Khan estrutura sua história pondo estas questões com clareza. Estreitou-se o espaço para o empregado libertar-se das garras cotidianas do patrão. Cada etapa percorrida pelo cozinheiro Yann Laurent (Guillaume Canet) com sua companheira libanesa, a garçonete Nadia Gorani (Leila Bekhti), para montar seu próprio restaurante mostra isto. Do banco que lhes empresta o dinheiro à agência de fiscalização do governo, passando pela artimanha para quitar a parcela inicial, as exigências são tantas que se tornam um labiríntico cipoal.
Quando eles conseguem superar estas fases outros problemas expõem o despreparo deles. E, assim, o sonho torna-se um pesadelo, onde todas as portas se abrem para a câmera de tortura. O mundo dos negócios não comporta amadorismo, por melhores intenções que eles tenham. Então, a aridez domina a narrativa. O empreendimento que deveria dar certo esbarra na burocracia, na carência de capital adicional, na ausência de projeto prévio, na pesquisa do volume de negócios e no prazo de retorno do investido, para depois assumir dívida de $ 240 mil euros.

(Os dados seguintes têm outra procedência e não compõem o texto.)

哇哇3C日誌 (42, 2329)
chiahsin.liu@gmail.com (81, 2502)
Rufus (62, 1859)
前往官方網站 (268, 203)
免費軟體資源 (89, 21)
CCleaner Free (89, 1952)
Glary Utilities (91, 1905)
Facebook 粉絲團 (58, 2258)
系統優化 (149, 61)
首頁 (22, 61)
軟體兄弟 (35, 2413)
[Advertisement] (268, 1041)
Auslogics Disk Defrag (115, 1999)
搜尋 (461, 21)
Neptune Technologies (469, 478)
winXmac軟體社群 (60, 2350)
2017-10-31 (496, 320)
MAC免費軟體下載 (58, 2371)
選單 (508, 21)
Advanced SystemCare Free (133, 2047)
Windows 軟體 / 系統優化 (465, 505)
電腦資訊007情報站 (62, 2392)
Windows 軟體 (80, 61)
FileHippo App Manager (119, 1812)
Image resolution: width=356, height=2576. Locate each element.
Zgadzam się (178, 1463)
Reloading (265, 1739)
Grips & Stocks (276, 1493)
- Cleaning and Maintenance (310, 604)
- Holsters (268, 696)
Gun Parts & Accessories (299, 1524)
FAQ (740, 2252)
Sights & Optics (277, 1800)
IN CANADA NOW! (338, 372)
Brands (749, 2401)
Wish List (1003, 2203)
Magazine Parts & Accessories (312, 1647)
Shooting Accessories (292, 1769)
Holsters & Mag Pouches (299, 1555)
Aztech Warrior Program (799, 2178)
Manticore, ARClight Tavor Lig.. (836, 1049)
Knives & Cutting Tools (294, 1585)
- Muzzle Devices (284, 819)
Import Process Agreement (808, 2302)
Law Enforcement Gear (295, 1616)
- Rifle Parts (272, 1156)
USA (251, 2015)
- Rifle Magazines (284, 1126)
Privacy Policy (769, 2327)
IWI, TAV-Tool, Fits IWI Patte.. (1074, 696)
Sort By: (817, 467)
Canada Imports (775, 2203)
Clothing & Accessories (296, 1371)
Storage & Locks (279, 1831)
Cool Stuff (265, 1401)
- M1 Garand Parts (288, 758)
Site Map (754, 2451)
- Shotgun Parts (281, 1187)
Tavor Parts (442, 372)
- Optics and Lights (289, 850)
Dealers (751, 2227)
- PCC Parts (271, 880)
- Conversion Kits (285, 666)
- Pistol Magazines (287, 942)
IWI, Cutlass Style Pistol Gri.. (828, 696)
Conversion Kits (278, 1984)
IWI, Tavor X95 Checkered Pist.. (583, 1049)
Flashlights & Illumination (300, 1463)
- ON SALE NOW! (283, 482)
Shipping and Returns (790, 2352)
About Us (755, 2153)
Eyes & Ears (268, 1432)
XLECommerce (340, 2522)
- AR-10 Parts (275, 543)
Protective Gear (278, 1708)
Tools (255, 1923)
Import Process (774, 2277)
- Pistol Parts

Khan, desta forma, torna seu filme o outro vértice dos empreendedores de Mara Mourão em seu documentário “Quem se Importa”. Enquanto neste só havia otimismo, Khan é mais realista, como se vê. A mundialização do capitalismo, para tomar emprestado o termo do geógrafo brasileiro Milton Santos, criou, por outro lado, a super-especialização: cada ramo de negócio tem seus caros especialistas. Eles retiram o que resta a Yann até deixá-lo no fim do poço. Inclusive agiotas e a máfia francesa.
Relacionamento entre iguais
Khan, a partir de um fato corriqueiro, vai escalando a estrutura do capital financeiro. E não se prende a apenas este fio central, estende-se a outros não menos importantes: 1 – A relação de Yann com Nadia, mãe de Slimane, de nove anos; 2 – a relação de Yann com o garoto; 3 – a culminação da epopéia de ambos, no Canadá, numa situação limite. Yann e Nadia não se relacionam como francês e libanesa, com tudo que isto implica, sim como duas pessoas que se amam e têm que escapar ao que os aprisionou. Ela, longe de ser submissa, sai à procura de solução. Yann fica com Slimane e os credores.
Yann tem no garoto, a um só tempo, seu impasse e sua maturidade. Instintivo, fez Nadia mergulhar no negócio. Sua purgação é cuidar de Slimane. Torna-se “pai” do garoto, tendo obrigações com Nadia e o Estado, via escola e agência de assistência social. O espectador já viu esta relação conflituosa em vários filmes, Khan quase se perde nela. É o fio central, da derrocada do negócio, que o evita. O menino, no entanto, é o elo que o mantém ligado a Nadia. É também o que os faz uma família, multiétnica, sem preconceito.
Não se trata aqui da solidariedade vista em outros filmes: “Bem-vindo”, do também francês Philippe Lioret, e “O Farol”, do finlandês Aki Kaurismäki, Khan expõe a relação Yann/Slimane este como o filho a que Yann custa aceitar, pela carga que o garoto representa para ele, endividado e sem perspectivas. Ele e Nadia são iguais, respeitam as diferenças culturais. Este olhar do cinema sobre o outro, o diferente, eleva seu filme a outro patamar: o da superação do preconceito e a abertura para a igualdade com o diverso, o estigmatizado.
Esta abordagem foge à imposição político-ideológica da produção hollywoodiana de sempre identificar a ameaça. Dar-lhe rosto, projeto e ação. De sustentar a visão imperialista dos EUA via produção audiovisual. De pôr árabe, muçulmano, latino-americano, leste-europeu, como vilão. Quando obras, como as citadas e, em particular, este “A Vida Vai Melhorar”, não se alinham a esta política abrem espaço para filmes desmistificadores. Na terceira parte, a que sedimenta a relação Yann/Nadia, Khan centra-se na realidade: a da emigrante que, sem saída, é usada pelo tráfico de drogas, e a do emigrante que se vale de sua formação para fugir ao desemprego e constrói nova vida.
Khan termina por transformar sua obra numa epopéia dos tempos da mundialização. Não há o herói propriamente dito – é mais vítima, reage mais que age. É um cidadão comum. Não poderia ser diferente. O desfecho é mais uma alegoria sobre amoldar-se às saídas, sem insurgir-se contra o sistema: “Já que não consegui ascender de classe, vou desfrutar do que me é oferecido”. Pode soar comodista, de Yann sucumbir às imposições do capital, porém, para o espectador, ele pelo menos sobreviveu. Na verdade, os tempos são de sobrevivência, enquanto se gestam as transformações do sistema capitalista, cuja forma ainda não está de todo delineada. É o mínimo que se pode fazer.
“A Vida Vai Melhorar”. (“Une vie meilleure”).
França, Drama. 2012. 1h50m.
Diretor: Cédric Khan.
Elenco: Guillaume Canet, Leila Behhit, Slimane Khettabi.